### Problem to solve
Retype the material, please. Every line must match.

### Task input
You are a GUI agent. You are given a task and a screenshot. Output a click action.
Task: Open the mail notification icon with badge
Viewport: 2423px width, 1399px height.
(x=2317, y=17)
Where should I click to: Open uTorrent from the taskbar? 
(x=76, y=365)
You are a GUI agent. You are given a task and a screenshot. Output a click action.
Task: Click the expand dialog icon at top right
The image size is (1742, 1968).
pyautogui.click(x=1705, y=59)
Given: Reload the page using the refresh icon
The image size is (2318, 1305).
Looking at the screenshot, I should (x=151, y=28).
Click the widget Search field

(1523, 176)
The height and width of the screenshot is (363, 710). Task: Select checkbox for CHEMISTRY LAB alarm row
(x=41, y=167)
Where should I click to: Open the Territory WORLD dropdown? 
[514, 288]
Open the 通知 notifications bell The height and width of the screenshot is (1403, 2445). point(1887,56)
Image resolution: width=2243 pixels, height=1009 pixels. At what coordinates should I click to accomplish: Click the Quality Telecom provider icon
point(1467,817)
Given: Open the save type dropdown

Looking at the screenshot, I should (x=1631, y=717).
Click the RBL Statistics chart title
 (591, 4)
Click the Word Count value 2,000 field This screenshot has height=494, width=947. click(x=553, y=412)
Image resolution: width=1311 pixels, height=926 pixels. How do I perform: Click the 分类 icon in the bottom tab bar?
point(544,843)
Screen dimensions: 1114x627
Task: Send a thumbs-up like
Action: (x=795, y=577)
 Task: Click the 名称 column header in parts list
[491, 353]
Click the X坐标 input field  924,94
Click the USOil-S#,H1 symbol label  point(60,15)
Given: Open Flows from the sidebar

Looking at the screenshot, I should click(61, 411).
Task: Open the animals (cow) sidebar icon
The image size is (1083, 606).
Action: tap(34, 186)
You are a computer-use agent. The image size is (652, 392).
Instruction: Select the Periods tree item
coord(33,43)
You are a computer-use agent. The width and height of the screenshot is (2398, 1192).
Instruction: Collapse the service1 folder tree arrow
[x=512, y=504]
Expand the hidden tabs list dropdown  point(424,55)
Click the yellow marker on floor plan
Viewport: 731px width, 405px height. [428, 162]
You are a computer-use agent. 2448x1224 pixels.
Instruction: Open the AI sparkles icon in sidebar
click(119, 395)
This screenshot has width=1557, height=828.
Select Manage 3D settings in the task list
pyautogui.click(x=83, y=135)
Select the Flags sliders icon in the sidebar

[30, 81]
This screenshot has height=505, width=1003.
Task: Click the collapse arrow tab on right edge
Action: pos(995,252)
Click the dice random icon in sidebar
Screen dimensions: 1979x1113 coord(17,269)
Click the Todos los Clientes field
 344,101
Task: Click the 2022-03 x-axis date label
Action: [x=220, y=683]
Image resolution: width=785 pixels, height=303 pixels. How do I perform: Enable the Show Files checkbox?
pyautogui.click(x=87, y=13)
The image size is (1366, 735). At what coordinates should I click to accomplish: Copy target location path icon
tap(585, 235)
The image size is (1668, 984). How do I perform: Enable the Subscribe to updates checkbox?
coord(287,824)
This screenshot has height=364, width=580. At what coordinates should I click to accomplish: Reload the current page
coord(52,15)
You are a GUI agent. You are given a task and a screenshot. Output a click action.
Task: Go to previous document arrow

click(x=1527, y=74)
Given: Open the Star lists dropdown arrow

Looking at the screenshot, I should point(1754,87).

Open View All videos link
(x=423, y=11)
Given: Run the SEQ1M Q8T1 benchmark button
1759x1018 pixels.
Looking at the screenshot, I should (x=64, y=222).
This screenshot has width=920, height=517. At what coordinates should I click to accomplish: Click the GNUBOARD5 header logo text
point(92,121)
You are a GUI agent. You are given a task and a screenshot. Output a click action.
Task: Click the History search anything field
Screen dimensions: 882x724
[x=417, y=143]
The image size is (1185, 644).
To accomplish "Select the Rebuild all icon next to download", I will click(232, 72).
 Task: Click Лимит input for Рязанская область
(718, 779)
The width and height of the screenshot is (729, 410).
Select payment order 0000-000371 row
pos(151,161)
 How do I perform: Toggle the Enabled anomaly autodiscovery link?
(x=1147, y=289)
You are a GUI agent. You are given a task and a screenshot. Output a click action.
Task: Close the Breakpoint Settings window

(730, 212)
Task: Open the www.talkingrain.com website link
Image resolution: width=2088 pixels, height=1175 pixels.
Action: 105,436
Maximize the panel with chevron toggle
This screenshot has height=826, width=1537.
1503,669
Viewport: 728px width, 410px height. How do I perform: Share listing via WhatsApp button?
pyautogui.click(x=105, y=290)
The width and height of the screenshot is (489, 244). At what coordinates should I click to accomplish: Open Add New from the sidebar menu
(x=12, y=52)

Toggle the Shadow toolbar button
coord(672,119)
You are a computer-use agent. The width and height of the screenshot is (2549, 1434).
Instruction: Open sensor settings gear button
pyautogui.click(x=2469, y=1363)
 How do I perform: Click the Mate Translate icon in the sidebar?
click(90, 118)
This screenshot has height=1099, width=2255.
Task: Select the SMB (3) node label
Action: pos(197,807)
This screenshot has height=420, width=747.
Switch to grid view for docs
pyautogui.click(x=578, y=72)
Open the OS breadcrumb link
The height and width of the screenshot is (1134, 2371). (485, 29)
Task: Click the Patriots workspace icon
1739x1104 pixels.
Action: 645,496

### Solution below
You are a GUI agent. You are given a task and a screenshot. Output a click action.
Task: Open the mail notification icon with badge
Viewport: 2423px width, 1399px height.
(x=2317, y=17)
Where should I click to: Open uTorrent from the taskbar? 
(x=76, y=365)
You are a GUI agent. You are given a task and a screenshot. Output a click action.
Task: Click the expand dialog icon at top right
The image size is (1742, 1968).
pyautogui.click(x=1705, y=59)
Given: Reload the page using the refresh icon
The image size is (2318, 1305).
Looking at the screenshot, I should (x=151, y=28).
Click the widget Search field

(1523, 176)
The height and width of the screenshot is (363, 710). Task: Select checkbox for CHEMISTRY LAB alarm row
(x=41, y=167)
Where should I click to: Open the Territory WORLD dropdown? 
[514, 288]
Open the 通知 notifications bell The height and width of the screenshot is (1403, 2445). point(1887,56)
Image resolution: width=2243 pixels, height=1009 pixels. At what coordinates should I click to accomplish: Click the Quality Telecom provider icon
point(1467,817)
Given: Open the save type dropdown

Looking at the screenshot, I should (x=1631, y=717).
Click the RBL Statistics chart title
 (591, 4)
Click the Word Count value 2,000 field This screenshot has height=494, width=947. click(x=553, y=412)
Image resolution: width=1311 pixels, height=926 pixels. How do I perform: Click the 分类 icon in the bottom tab bar?
point(544,843)
Screen dimensions: 1114x627
Task: Send a thumbs-up like
Action: (x=795, y=577)
 Task: Click the 名称 column header in parts list
[491, 353]
Click the X坐标 input field  924,94
Click the USOil-S#,H1 symbol label  point(60,15)
Given: Open Flows from the sidebar

Looking at the screenshot, I should click(61, 411).
Task: Open the animals (cow) sidebar icon
The image size is (1083, 606).
Action: tap(34, 186)
You are a computer-use agent. The image size is (652, 392).
Instruction: Select the Periods tree item
coord(33,43)
You are a computer-use agent. The width and height of the screenshot is (2398, 1192).
Instruction: Collapse the service1 folder tree arrow
[x=512, y=504]
Expand the hidden tabs list dropdown  point(424,55)
Click the yellow marker on floor plan
Viewport: 731px width, 405px height. [428, 162]
You are a computer-use agent. 2448x1224 pixels.
Instruction: Open the AI sparkles icon in sidebar
click(119, 395)
This screenshot has width=1557, height=828.
Select Manage 3D settings in the task list
pyautogui.click(x=83, y=135)
Select the Flags sliders icon in the sidebar

[30, 81]
This screenshot has height=505, width=1003.
Task: Click the collapse arrow tab on right edge
Action: pos(995,252)
Click the dice random icon in sidebar
Screen dimensions: 1979x1113 coord(17,269)
Click the Todos los Clientes field
 344,101
Task: Click the 2022-03 x-axis date label
Action: [x=220, y=683]
Image resolution: width=785 pixels, height=303 pixels. How do I perform: Enable the Show Files checkbox?
pyautogui.click(x=87, y=13)
The image size is (1366, 735). At what coordinates should I click to accomplish: Copy target location path icon
tap(585, 235)
The image size is (1668, 984). How do I perform: Enable the Subscribe to updates checkbox?
coord(287,824)
This screenshot has height=364, width=580. At what coordinates should I click to accomplish: Reload the current page
coord(52,15)
You are a GUI agent. You are given a task and a screenshot. Output a click action.
Task: Go to previous document arrow

click(x=1527, y=74)
Given: Open the Star lists dropdown arrow

Looking at the screenshot, I should point(1754,87).

Open View All videos link
(x=423, y=11)
Given: Run the SEQ1M Q8T1 benchmark button
1759x1018 pixels.
Looking at the screenshot, I should (x=64, y=222).
This screenshot has width=920, height=517. At what coordinates should I click to accomplish: Click the GNUBOARD5 header logo text
point(92,121)
You are a GUI agent. You are given a task and a screenshot. Output a click action.
Task: Click the History search anything field
Screen dimensions: 882x724
[x=417, y=143]
The image size is (1185, 644).
To accomplish "Select the Rebuild all icon next to download", I will click(232, 72).
 Task: Click Лимит input for Рязанская область
(718, 779)
The width and height of the screenshot is (729, 410).
Select payment order 0000-000371 row
pos(151,161)
 How do I perform: Toggle the Enabled anomaly autodiscovery link?
(x=1147, y=289)
You are a GUI agent. You are given a task and a screenshot. Output a click action.
Task: Close the Breakpoint Settings window

(730, 212)
Task: Open the www.talkingrain.com website link
Image resolution: width=2088 pixels, height=1175 pixels.
Action: 105,436
Maximize the panel with chevron toggle
This screenshot has height=826, width=1537.
1503,669
Viewport: 728px width, 410px height. How do I perform: Share listing via WhatsApp button?
pyautogui.click(x=105, y=290)
The width and height of the screenshot is (489, 244). At what coordinates should I click to accomplish: Open Add New from the sidebar menu
(x=12, y=52)

Toggle the Shadow toolbar button
coord(672,119)
You are a computer-use agent. The width and height of the screenshot is (2549, 1434).
Instruction: Open sensor settings gear button
pyautogui.click(x=2469, y=1363)
 How do I perform: Click the Mate Translate icon in the sidebar?
click(90, 118)
This screenshot has height=1099, width=2255.
Task: Select the SMB (3) node label
Action: pos(197,807)
This screenshot has height=420, width=747.
Switch to grid view for docs
pyautogui.click(x=578, y=72)
Open the OS breadcrumb link
The height and width of the screenshot is (1134, 2371). (485, 29)
Task: Click the Patriots workspace icon
1739x1104 pixels.
Action: 645,496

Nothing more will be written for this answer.